К пяти утра старлей так устал, что ему показалось, будто вся эта заваруха — лишь дурной сон. Но все равно до девяти, когда открывался супермаркет, он решил никуда не двигаться. Упустить шанс выскочить на Кныха, даже если он единственный из тысячи, было бы преступлением.
До рассвета, то есть до семи с четвертью, Рыбаков вслед за патрульными машинами еще четыре раза объехал квартал и один раз обошел его пешком. Дважды по маршруту прошла черная «Волга»; в двух машинах сидели водители, в одном «мерсе» уютно пристроилась на ночь парочка — изредка в темном салоне вспыхивали огоньки сигарет. У кого под «крышей» числился супермаркет, Рыбакову узнать не удалось, и что в нем, собственно, имелось такое, что стоило подобного риска, тоже.
Ночь можно было считать потерянной, вычеркнутой из жизни, но прощать ее Опанасу ох как не хотелось, и с открытием магазина Рыбаков отчалил, взял курс на Староникольскую, где, по последним данным, обретался Источник.
«Сейчас мы с тобой сговоримся или расстанемся, — приговаривал старлей, обгоняя редкие утренние машины. — Сейчас выведешь меня на братву и на Кныха, или я тебя — на чистую воду!»
На посту у Кольцевой дороги инспектор ГАИ остановил вишневые «Жигули», потребовал документы. Несколько патрульных с автоматами останавливали всех или почти всех — по нынешним временам явление обычное. Муровское удостоверение с работающей рацией произвели должное впечатление.
— Что стряслось, капитан? — поинтересовался Рыбаков.
— Супермаркет на Красной Пресне. Дерзкий налет, шесть трупов. Наших вроде двое.
— Когда?
— Час тому назад. «Татра» с фургоном, «ДАФ» с автоматчиками в масках, три машины сопровождения. Двинули туда СОБР, а они как в песок просочились, — козырнул гаишник и поспешил к нарядному «КамАЗу» с расцвеченным рекламой крытым прицепом.
«Влип Опанас! — первым делом подумал старлей. — Влип! Дали „дезу“, неточный адресок предстоящего налета. Не иначе — выпасли, пронюхали стукача».
Он проскочил развязку, вырулил на крайнюю левую полосу скоростной трассы и взял курс на Красногорск, рискуя проскочить указатель. «Уж не сам ли Опанас в налете участвовал? — размышлял опер. — Да какое там „участвовал“! Он, поди, его и организовал. А говорил, что умыт и на сходняк не собирается… Ну, гусь! Алиби себе обеспечил? Думает, я за ним наблюдение установил? Делать мне больше нечего!..»
Но все эти версии отлетели, как испуганная стая ворон с колокольни, едва Рыбаков переступил порог добротного двухэтажного дома, где квартировал Опанас в ноябре. За Источником водилась привычка менять хазу по двенадцати раз в году.

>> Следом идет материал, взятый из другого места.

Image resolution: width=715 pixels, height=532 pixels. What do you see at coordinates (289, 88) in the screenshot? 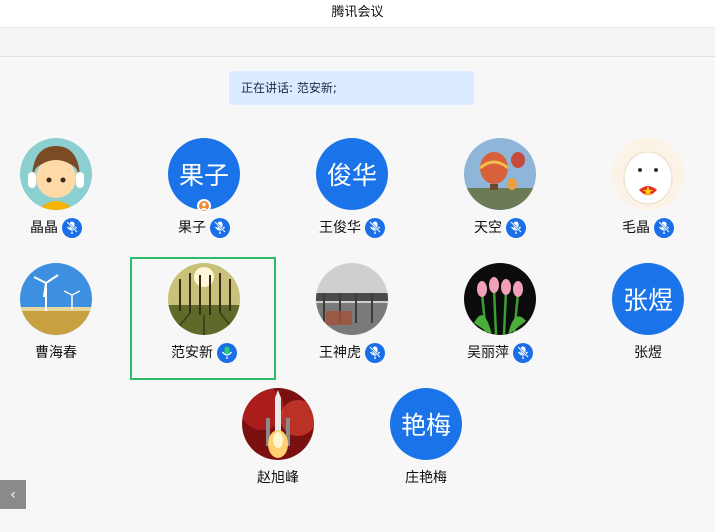
I see `speaking-label: 正在讲话: 范安新;` at bounding box center [289, 88].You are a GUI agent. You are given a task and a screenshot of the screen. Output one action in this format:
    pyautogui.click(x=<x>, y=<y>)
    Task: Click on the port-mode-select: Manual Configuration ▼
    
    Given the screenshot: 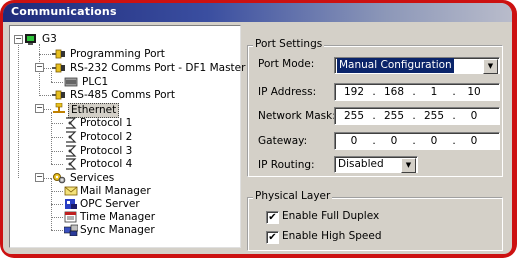 What is the action you would take?
    pyautogui.click(x=417, y=66)
    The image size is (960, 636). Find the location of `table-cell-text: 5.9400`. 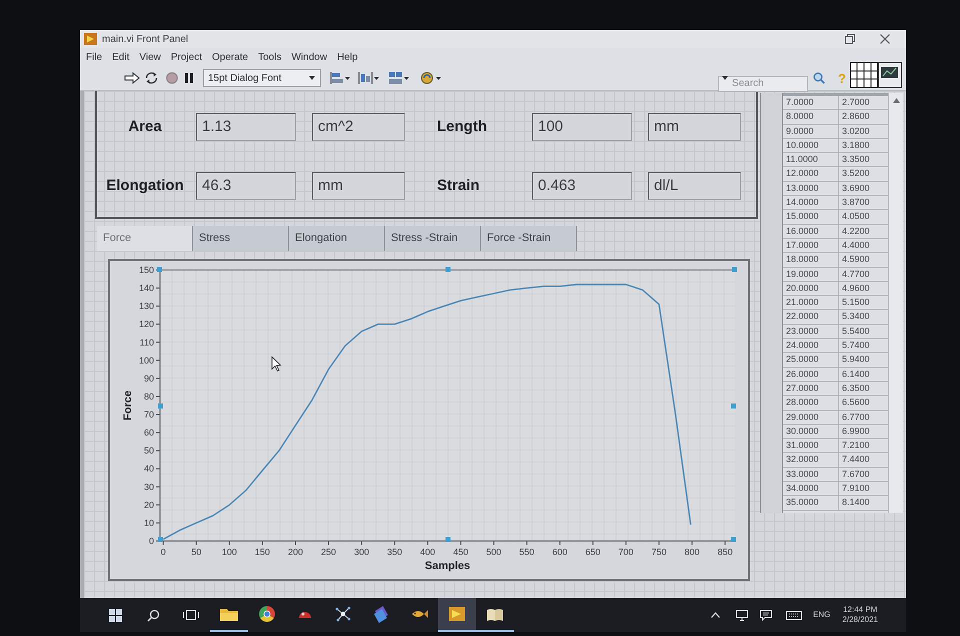

table-cell-text: 5.9400 is located at coordinates (856, 360).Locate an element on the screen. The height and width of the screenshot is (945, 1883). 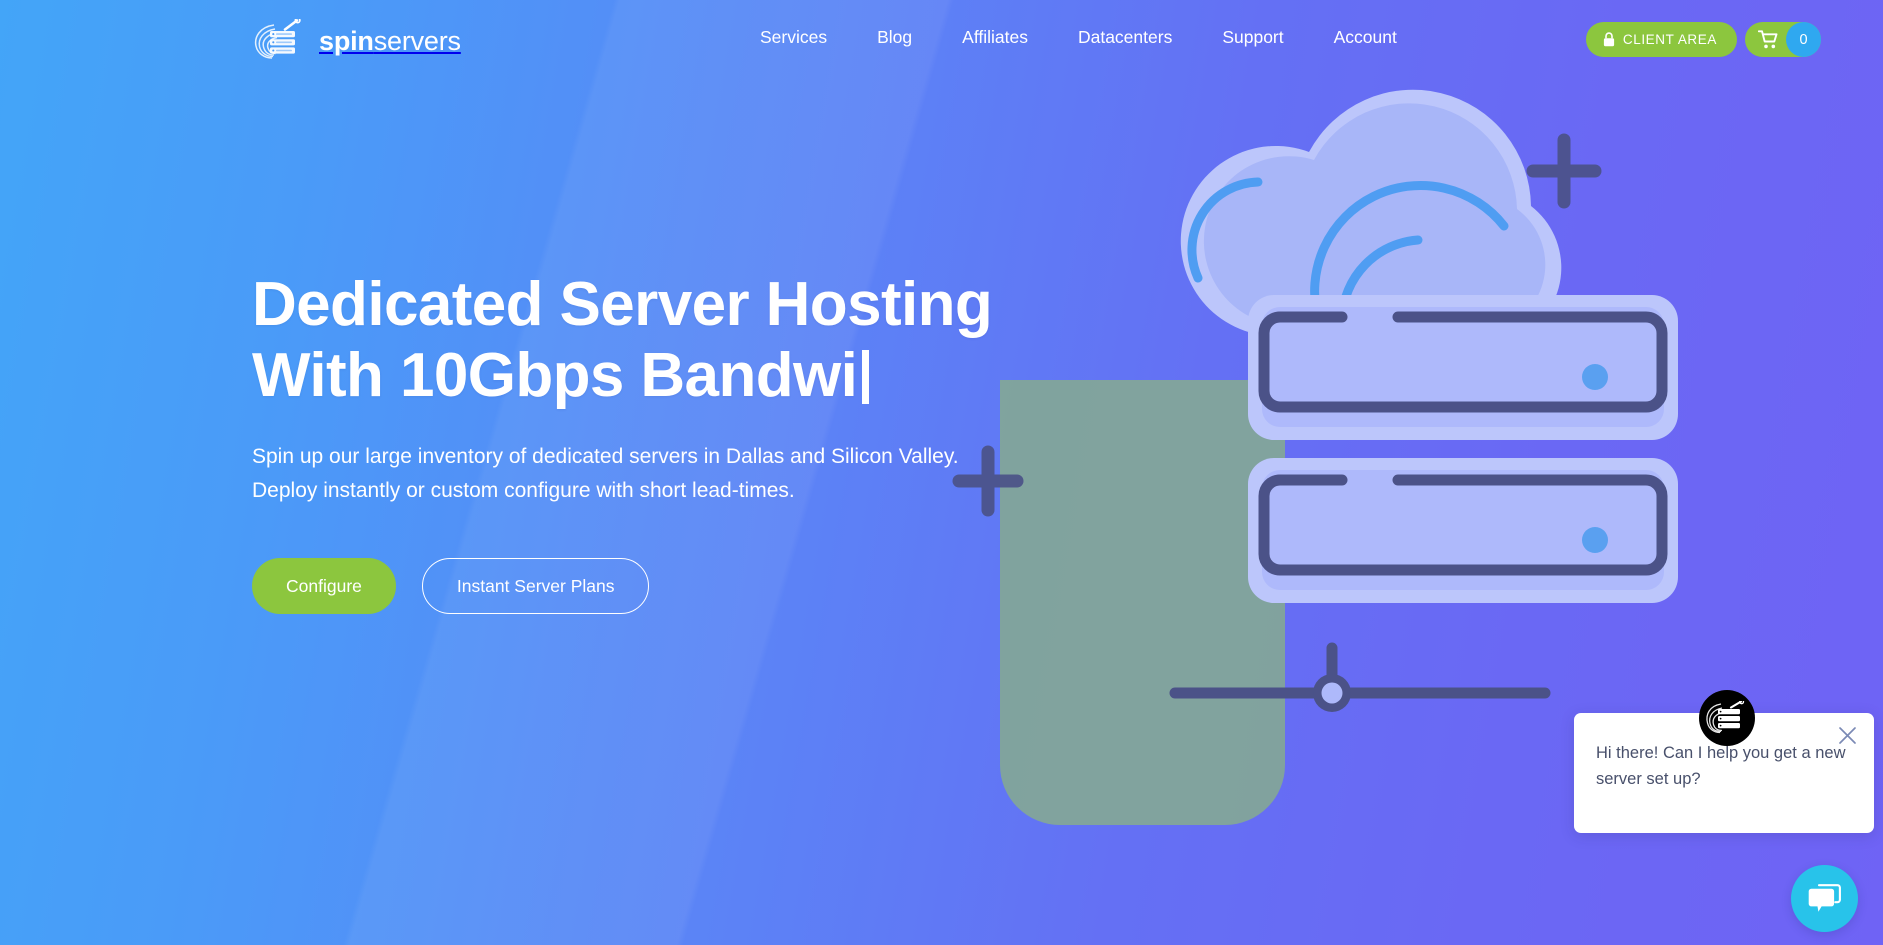
chat-bubbles-icon is located at coordinates (1824, 898).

— Звонили ему, часа в четыре утра. Полдома перебудили. Надо же — об это время! — ворчливо доложила хозяйка, рассмотрев милицейское удостоверение Рыбакова. — Старик мой так и не уснул, до утра ворочался.
— И что, ваш жилец сразу ушел? — спросил опер.
— Не сразу. Часов в шесть. На кухне возился, чай кипятил. Егор! — крикнула она неожиданно звонко. — Егор, подь сюда!
Вышел хмурый, молчаливый хозяин, провел заскорузлой ладонью по небритой щеке.